# Solution to system of non linear equations

what is the best way to solve this system of equations:

$$ax^2 +by^2-2y=0$$ $$axy+byz-z=0$$ $$ay^2+bz^2-c=0$$ Solve for x,y,z where a,b,c are constants.

• Are you sure of the second equation ? Commented May 2, 2016 at 8:10
• "best way" in what sense ?
– user65203
Commented May 2, 2016 at 8:11
• @ClaudeLeibovici sorry made a typo. Edited.
– saak
Commented May 2, 2016 at 8:11
• @YvesDaoust Easiest. Also would best great to know if there is procedure to approach such problems.
– saak
Commented May 2, 2016 at 8:12

Extract $y$ from the second equation to get $$y=\frac{z}{a x+b z}$$ Plug in the third equation which is a quadratic in $x$; the solutions are $$x_{\pm}=\frac{\pm\sqrt{a^3 c z^2-a^3 b z^4}-a b^2 z^3+a b c z}{a^2( b z^2- c)}$$ You are left with a nasty equation in $z$ using the first equation.

I suppose that you have four sets of solutions.

Have fun !

From the second equation,

$$x=\frac{1-by}{ay}z.$$

Plug this in the first,

$$\frac{(1-by)^2}{ay^2}z^2+by^2-2y=0.$$

Then you can eliminate $z^2$ with the third, giving

$$\frac{ay^2(2y-by^2)}{(1-by)^2}=\frac{c-ay^2}b,$$ and by magic the equation simplifies to $$(a-cb^2)y^2+2bcy-c=0.$$

Now the problem has turned to the resolution of a quadratic equation in a single unknown.

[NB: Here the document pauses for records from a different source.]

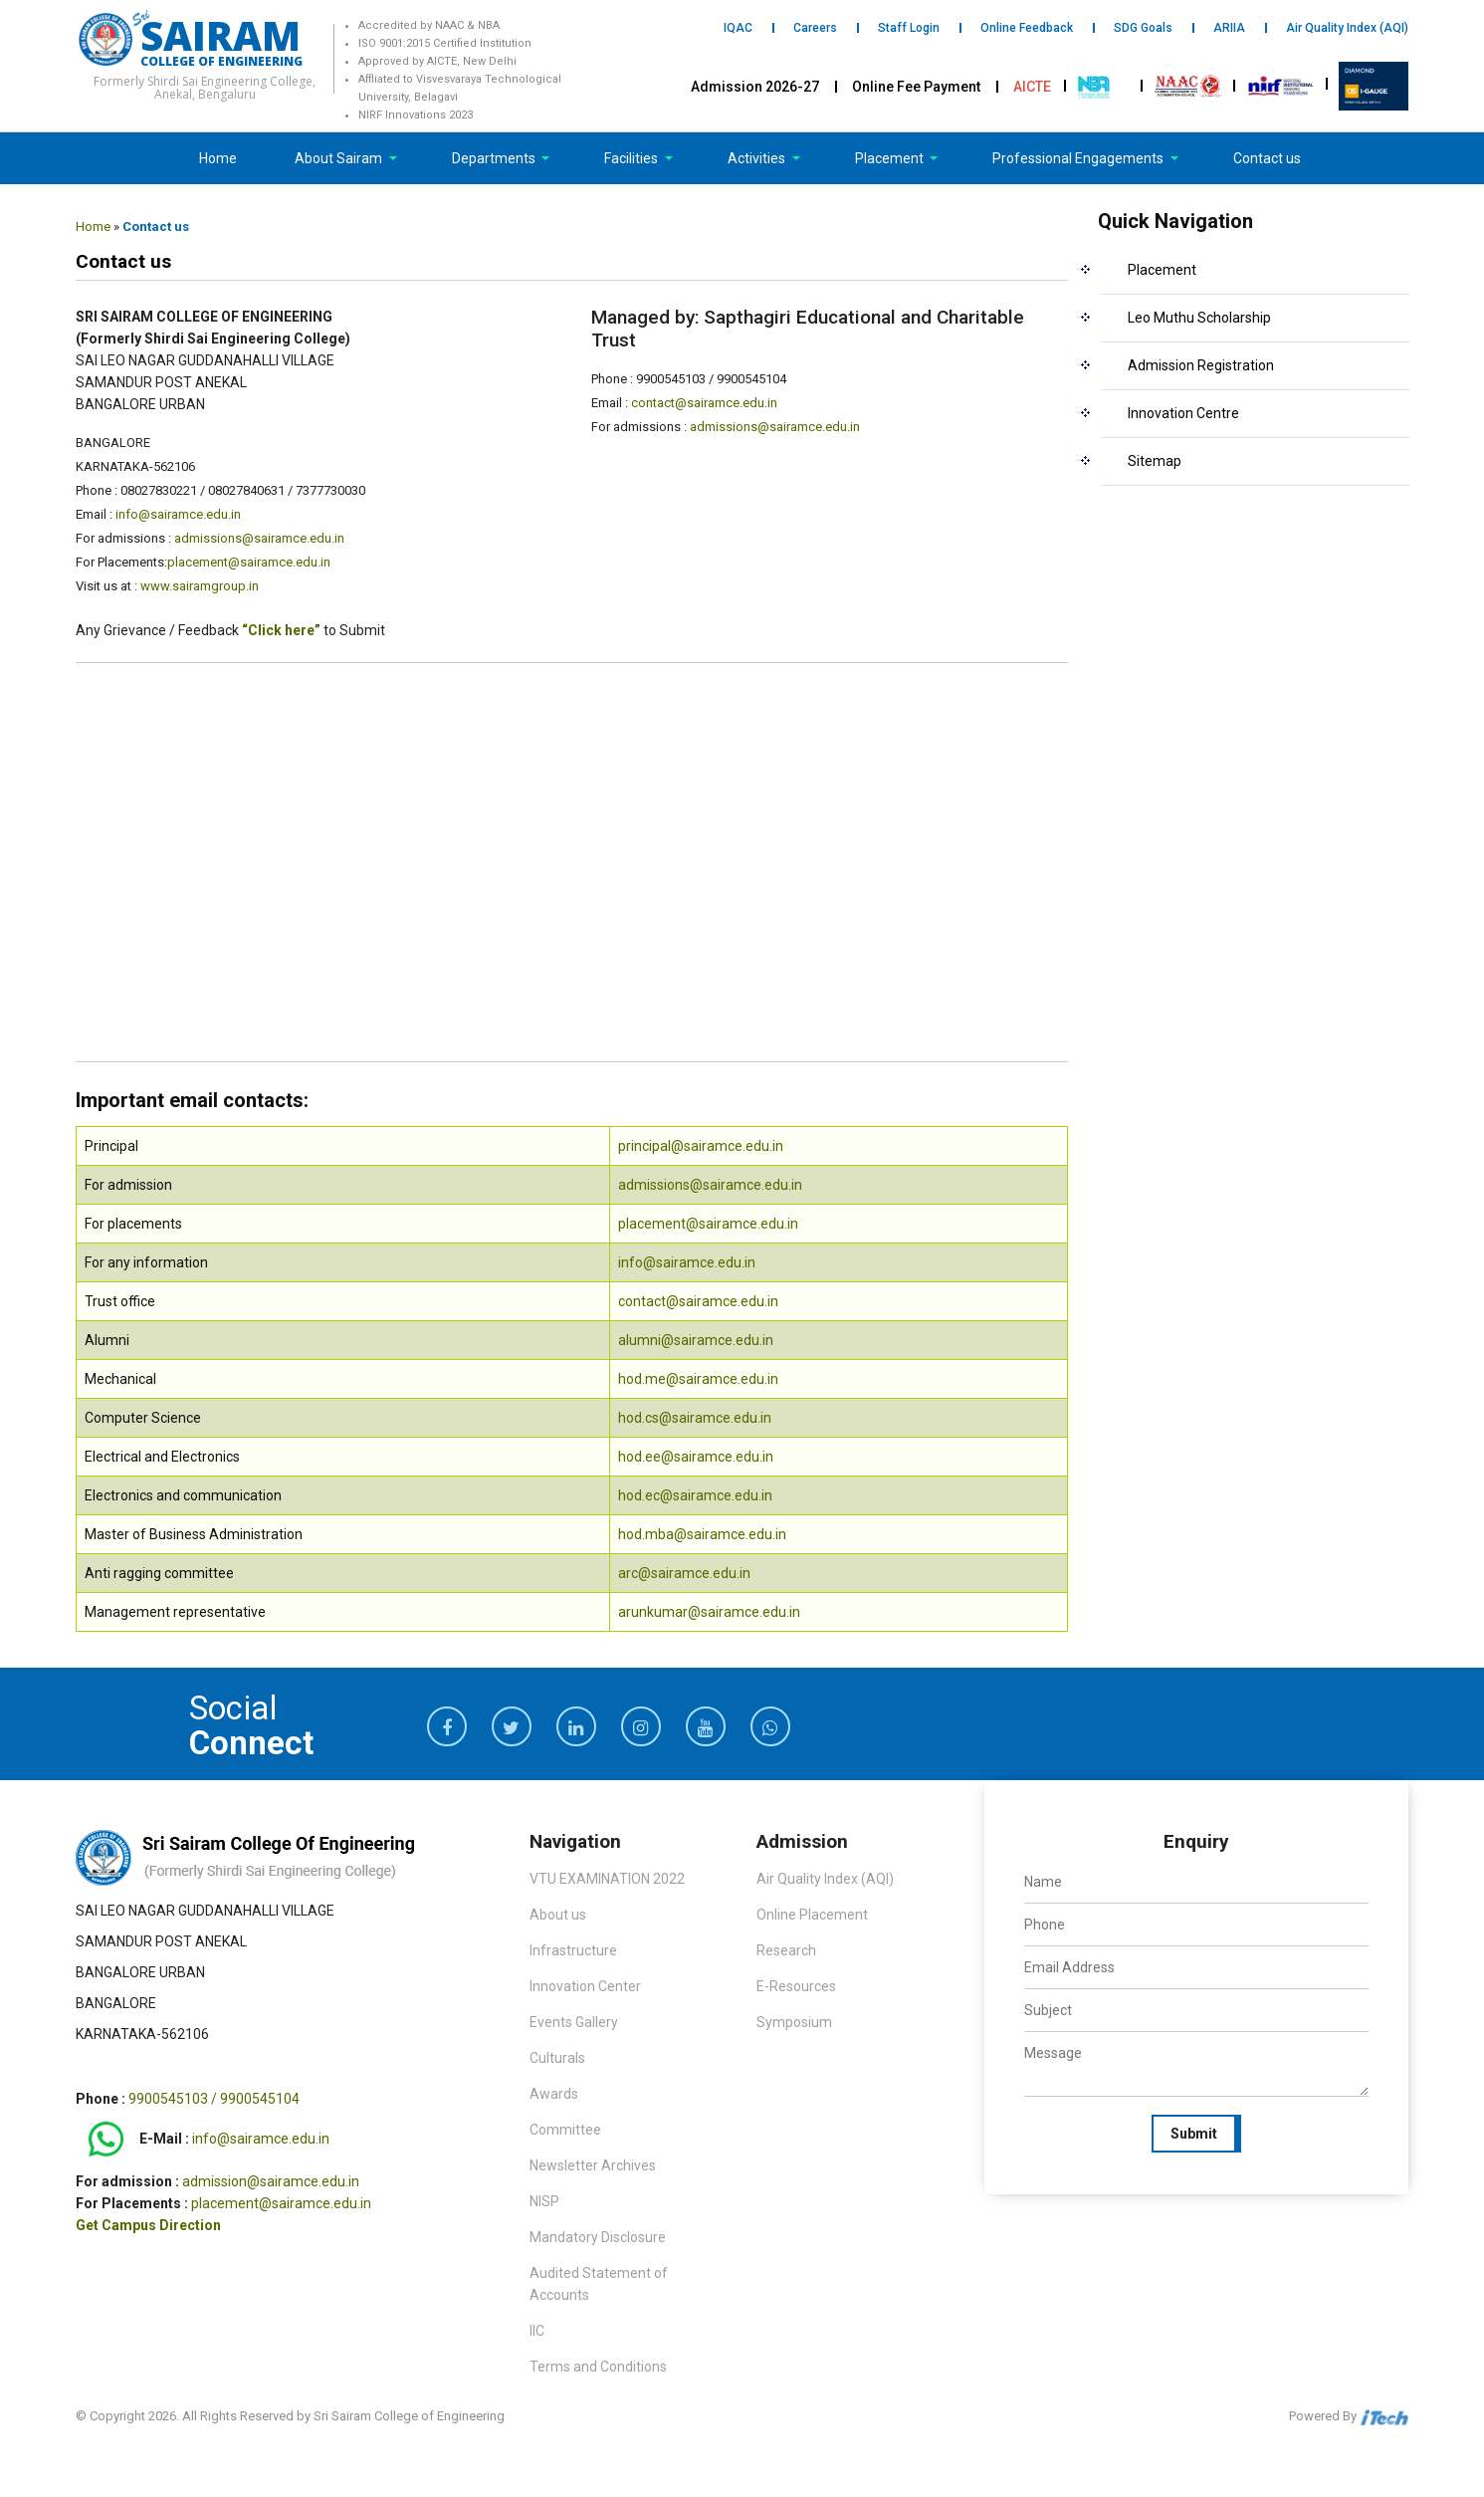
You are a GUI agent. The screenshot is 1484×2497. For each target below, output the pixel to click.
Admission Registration (1201, 365)
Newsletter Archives (593, 2165)
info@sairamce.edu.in (178, 514)
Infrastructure (573, 1950)
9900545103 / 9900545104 (214, 2099)
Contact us (1267, 158)
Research (786, 1950)
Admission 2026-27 (755, 87)
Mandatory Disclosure (598, 2237)
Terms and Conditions (598, 2367)
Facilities (632, 158)
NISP (544, 2201)
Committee (565, 2130)
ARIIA (1229, 28)
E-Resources (796, 1986)
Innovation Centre (1183, 413)
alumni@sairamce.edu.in (695, 1340)
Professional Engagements (1079, 158)
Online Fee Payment (916, 87)
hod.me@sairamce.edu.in (698, 1379)
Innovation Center (585, 1986)
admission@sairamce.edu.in (270, 2181)
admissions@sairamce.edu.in (259, 538)
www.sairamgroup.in (199, 585)
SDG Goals (1143, 28)
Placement (891, 158)
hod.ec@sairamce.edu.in (695, 1495)
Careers (815, 28)
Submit (1193, 2134)
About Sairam (338, 158)
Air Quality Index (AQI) (1347, 28)
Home (218, 158)
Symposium (794, 2022)
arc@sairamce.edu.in (684, 1573)
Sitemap (1154, 461)
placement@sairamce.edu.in (248, 562)
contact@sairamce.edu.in (704, 402)
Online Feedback (1026, 28)
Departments (495, 158)
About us (558, 1915)
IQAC (738, 28)
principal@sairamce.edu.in (700, 1146)
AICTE (1032, 87)
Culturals (557, 2058)
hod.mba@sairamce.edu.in (702, 1534)
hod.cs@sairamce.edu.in (694, 1418)
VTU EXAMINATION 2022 (607, 1879)
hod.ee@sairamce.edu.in (695, 1457)
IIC (537, 2331)
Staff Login (909, 28)
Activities (758, 158)
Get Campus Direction (148, 2225)
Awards (554, 2094)
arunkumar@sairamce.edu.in (709, 1612)
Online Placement (812, 1915)
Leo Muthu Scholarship (1199, 318)
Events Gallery (574, 2022)
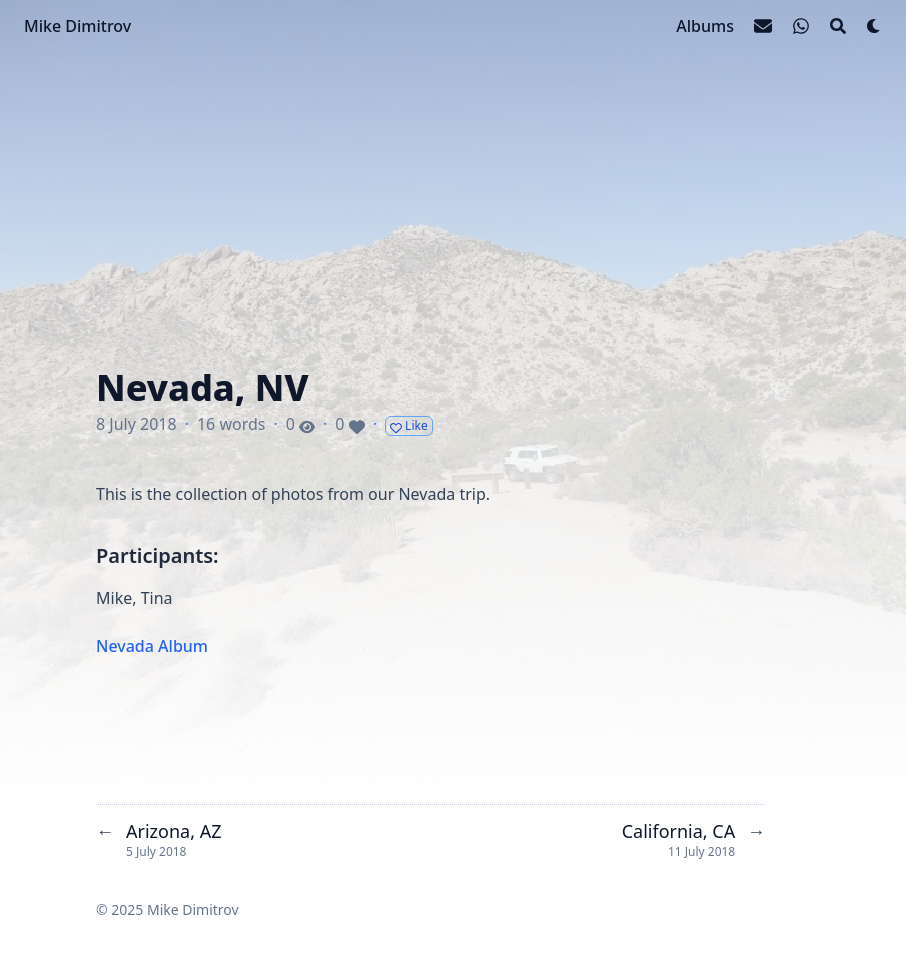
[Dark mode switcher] (874, 26)
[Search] (838, 26)
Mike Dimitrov (77, 26)
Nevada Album (152, 646)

There are at most two real solutions in $y$. $z$ and $x$ easily follow from $y$, for a total of four distinct solution sets.

Generally speaking, you can address such problems by putting the system in a triangular form, leading to higher degree univariate polynomials. (The degree reflects the number of possible solutions.) Good root-finding numerical methods are available.

There are systematic approaches (involving Gröbner bases), https://en.wikipedia.org/wiki/System_of_polynomial_equations, but this remains a difficult topic.

• Shouldn't it be (c-ay^2)/b when we substitute z^2?
– saak
Commented May 2, 2016 at 8:52
• @Akhilesh1990: quite right. I am fixing the typo.
– user65203
Commented May 2, 2016 at 8:55
• Much better than my junk ! Commented May 2, 2016 at 8:55
• Thank you so much! this was very helpful. @YvesDaoust
– saak
Commented May 2, 2016 at 9:01
• @ClaudeLeibovici: yep, leaving radicals called for trouble. And then it turns out that the problem is quite tractable :)
– user65203
Commented May 2, 2016 at 9:02